CONSIGNE: Veuillez reproduire fidèlement le passage du texte sur le surprésentéisme qui va de « Une fois le » jusqu'à « sur ce sujet. ».

La démarche réactive : instaurer de la communication et trouver des solutions

Une fois le comportement potentiellement « surprésentéiste » détecté, il est essentiel que s’installe une phase de communication tant des managers envers leurs travailleurs qu’inversément. Des outils existent pour permettre un dialogue harmonieux et constructif sur ce sujet.

Au cours de sa longue carrière de manager, Clément, 58 ans, a eu l’occasion d’aborder la problématique du surprésentéisme avec plusieurs collaborateurs : « Généralement, j’utilise les principes de la communication non violente pour évoquer des sujets délicats sans heurter mes collaborateurs surprésents. J’explique d’abord à la personne concernée les faits que j’ai constatés ou que les collègues ont pu observer (par exemple: oublis, erreurs d’inattention, etc.). Je lui exprime ensuite mon ressenti (je suis préoccupé, inquiet, perplexe… devant ton comportement). Je tente enfin d’établir le lien entre les faits observés et les conditions de travail : mon collaborateur vit-il des insatisfactions ou des difficultés au travail ? Rencontre-t-il des tensions avec d’autres membres de l’équipe ? A-t-il l’impression de disposer de tous les moyens pour faire  correctement son travail ? Quels sont ses besoins ? Est- il déjà suivi médicalement  au sein de l’entreprise et en dehors ? Comment peut- on l’aider ? Etc. Il est essentiel de veiller à poser ces questions dans le respect de la vie privée du travailleur».

La démarche proactive : sensibiliser et instaurer une politique de santé au travail

La sensibilisation au surprésentéisme au travail est une action d’autant plus indispensable que les effets de ce phénomène sont encore méconnus du grand public. Il revient donc aux employeurs et aux pouvoirs publics de rappeler quelques principes de base, dont celui, simple, de la nécessité de s’absenter en cas de maladie. Il est aussi de leur responsabilité d’indiquer aux travailleurs les dangers du surprésentéisme et, plus largement, de les aider à mieux prendre en charge leur santé.

DONNÉES:
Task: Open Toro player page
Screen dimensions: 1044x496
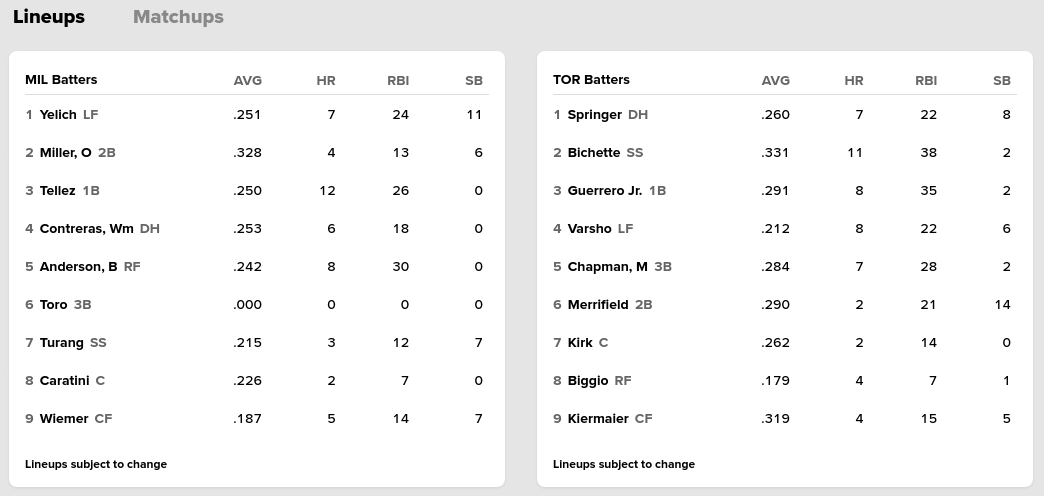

RÉPONSE:
Une fois le comportement potentiellement « surprésentéiste » détecté, il est essentiel que s’installe une phase de communication tant des managers envers leurs travailleurs qu’inversément. Des outils existent pour permettre un dialogue harmonieux et constructif sur ce sujet.